Una vez sentado, y con su bajísima voz, Luis le cuenta al resto de sudorosos testigos cómo es su vida. Les relata la historia que me ha narrado: cómo vive de la naturaleza y cómo la hereda a sus alumnos.
Sus anécdotas se recuerdan con bordes difuminados por la sudoración. Estaremos una hora acá dentro, con una pausa de quince minutos a la mitad del tiempo programado.
A los pocos minutos de intensa exhalación, el cuerpo se siente como si hubiese corrido una maratón. Es un drenaje extraordinario, que se complementa con el olor dulce que brota de las plantas. De hecho, la referencia al dulce del camote que titula esta ceremonia proviene desde la fragancia desprendida en la quema de la ortiga.
Los infantes más pequeños resisten poco tiempo, por supuesto. Una niña cae dormida y las adultas mayores se abren sus apretadas camisas de botones para quedar solo con sostén. Mitigar el calor es la prioridad.

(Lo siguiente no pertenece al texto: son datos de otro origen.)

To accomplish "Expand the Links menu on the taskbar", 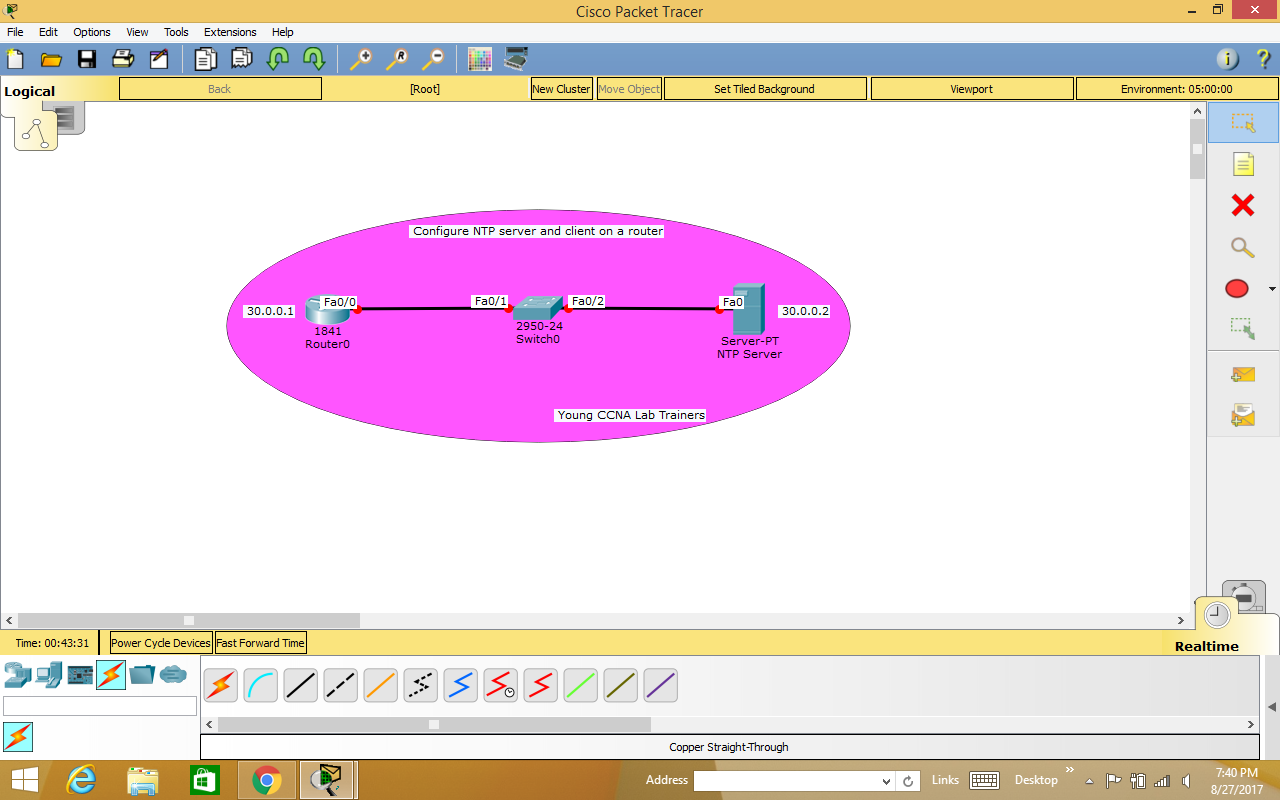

Michelle, la turista estadounidense, le contará a Luis después de la ceremonia cuánto le gustaron las historias, a pesar de que no pudo escucharlas todas por el nivel de voz. Luis habla suave, como si más bien hablara consigo mismo mientras la piel se le hace piscina. “Respiremos profundo”, dice.
Después de su intervención, Luis trae una maraca para acompañar un nuevo canto. Sus versos en cabécar hablan sobre la relación del hombre con la madre tierra, sobre cómo la naturaleza y el humano son uno solo, mientras que el calor asciende sin freno.
Al momento en que el humo nubló por completo la tienda, Luis deja que el silencio reine. Algunos permanecen con ojos cerrados, otros con la mirada perdida.
En medio del humo, como una cabeza flotadora, se abre espacio Luis. Tan solo dice: “la gente me pregunta si yo gano mucho haciendo esto…”, y mueve sus dedos en referencia a billetes. “Yo digo que no. Que yo no gano. Lo que gana es mi espíritu”.